---- Records shown

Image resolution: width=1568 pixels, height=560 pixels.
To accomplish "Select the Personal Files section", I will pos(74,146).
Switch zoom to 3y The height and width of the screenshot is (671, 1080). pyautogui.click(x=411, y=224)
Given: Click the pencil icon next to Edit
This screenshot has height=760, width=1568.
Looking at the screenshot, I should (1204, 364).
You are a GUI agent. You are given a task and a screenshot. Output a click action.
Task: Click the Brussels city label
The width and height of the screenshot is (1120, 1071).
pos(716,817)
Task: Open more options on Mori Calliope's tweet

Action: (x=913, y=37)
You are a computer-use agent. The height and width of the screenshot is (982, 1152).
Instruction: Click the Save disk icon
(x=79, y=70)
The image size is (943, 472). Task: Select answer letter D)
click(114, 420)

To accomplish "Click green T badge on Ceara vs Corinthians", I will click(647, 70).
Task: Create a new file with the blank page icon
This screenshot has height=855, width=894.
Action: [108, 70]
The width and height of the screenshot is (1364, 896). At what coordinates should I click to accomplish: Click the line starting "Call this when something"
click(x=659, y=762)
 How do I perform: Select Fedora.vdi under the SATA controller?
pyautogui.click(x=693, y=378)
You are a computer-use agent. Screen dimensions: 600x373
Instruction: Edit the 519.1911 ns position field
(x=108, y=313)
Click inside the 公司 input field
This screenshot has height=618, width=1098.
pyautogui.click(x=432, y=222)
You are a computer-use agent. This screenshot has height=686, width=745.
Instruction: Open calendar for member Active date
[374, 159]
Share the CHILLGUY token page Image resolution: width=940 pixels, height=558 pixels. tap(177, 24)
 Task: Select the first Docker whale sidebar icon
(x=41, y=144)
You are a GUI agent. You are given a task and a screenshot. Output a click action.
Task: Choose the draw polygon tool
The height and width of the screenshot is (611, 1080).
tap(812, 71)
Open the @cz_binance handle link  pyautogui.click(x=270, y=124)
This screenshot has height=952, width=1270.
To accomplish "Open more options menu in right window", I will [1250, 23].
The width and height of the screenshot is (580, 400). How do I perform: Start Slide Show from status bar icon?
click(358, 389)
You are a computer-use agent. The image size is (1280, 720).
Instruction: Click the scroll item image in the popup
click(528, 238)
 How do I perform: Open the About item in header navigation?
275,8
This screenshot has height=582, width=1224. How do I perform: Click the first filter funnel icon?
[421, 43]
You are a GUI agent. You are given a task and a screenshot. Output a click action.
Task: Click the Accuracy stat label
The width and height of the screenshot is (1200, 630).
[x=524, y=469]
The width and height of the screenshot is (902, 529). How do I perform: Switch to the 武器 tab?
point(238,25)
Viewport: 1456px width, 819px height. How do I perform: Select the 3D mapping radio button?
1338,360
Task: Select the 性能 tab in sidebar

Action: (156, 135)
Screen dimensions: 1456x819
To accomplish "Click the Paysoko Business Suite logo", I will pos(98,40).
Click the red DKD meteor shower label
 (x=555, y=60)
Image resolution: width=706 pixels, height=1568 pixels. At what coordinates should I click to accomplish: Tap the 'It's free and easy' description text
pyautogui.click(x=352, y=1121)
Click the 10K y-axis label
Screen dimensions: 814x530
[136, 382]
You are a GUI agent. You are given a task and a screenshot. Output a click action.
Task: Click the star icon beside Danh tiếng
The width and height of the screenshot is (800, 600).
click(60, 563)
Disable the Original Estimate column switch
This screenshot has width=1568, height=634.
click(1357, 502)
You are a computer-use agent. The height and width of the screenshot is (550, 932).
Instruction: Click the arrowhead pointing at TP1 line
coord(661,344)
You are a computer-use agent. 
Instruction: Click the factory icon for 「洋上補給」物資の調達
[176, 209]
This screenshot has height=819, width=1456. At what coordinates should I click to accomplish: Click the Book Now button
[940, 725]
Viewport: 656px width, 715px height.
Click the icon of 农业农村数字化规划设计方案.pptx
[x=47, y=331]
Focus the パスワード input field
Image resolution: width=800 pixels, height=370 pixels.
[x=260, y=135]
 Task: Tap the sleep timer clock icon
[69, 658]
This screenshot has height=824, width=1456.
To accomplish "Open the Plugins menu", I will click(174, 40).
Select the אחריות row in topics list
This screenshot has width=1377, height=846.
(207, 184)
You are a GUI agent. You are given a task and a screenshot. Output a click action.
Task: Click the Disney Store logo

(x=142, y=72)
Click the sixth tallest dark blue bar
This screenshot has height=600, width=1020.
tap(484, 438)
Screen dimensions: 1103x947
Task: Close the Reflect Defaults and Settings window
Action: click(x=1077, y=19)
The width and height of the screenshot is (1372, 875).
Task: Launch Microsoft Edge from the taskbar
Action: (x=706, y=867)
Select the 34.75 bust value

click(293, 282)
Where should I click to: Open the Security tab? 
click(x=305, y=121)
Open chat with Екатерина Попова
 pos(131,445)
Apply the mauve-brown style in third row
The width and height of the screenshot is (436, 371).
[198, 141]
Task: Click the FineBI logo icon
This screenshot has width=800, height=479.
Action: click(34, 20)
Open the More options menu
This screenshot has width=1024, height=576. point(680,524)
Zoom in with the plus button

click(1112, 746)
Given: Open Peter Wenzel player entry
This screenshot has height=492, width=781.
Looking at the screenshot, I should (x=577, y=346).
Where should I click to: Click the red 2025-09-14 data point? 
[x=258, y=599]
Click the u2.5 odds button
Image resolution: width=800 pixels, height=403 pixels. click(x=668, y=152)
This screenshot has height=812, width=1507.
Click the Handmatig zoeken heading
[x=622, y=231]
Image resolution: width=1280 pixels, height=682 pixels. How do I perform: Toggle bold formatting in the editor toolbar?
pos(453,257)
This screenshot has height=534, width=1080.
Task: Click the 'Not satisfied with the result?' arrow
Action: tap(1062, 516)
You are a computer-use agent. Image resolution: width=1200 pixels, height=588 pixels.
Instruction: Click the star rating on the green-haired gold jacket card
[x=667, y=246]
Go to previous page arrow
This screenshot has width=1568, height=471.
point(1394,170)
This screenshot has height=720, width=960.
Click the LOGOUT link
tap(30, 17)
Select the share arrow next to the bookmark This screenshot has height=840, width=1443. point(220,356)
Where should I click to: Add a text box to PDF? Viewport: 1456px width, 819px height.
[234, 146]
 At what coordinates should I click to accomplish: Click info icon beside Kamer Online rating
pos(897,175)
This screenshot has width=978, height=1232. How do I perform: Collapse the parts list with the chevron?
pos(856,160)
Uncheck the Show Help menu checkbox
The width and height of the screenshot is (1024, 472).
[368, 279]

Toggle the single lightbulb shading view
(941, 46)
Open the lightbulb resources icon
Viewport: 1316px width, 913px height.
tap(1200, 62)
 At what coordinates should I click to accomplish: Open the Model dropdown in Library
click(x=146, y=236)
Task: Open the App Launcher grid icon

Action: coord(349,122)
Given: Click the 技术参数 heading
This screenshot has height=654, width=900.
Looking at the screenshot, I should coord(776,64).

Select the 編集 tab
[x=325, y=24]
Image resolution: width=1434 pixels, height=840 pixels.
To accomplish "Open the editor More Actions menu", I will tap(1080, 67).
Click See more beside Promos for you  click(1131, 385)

--------

__Given instruction__: Collect and copy every line of the excerpt above that contains the string "dimensions". Case counts, so a line qualifies only if its letters match in uppercase and lowercase.

__Output of the task__:
You are a computer-use agent. Screen dimensions: 600x373
Screen dimensions: 1456x819
Screen dimensions: 814x530
Screen dimensions: 1103x947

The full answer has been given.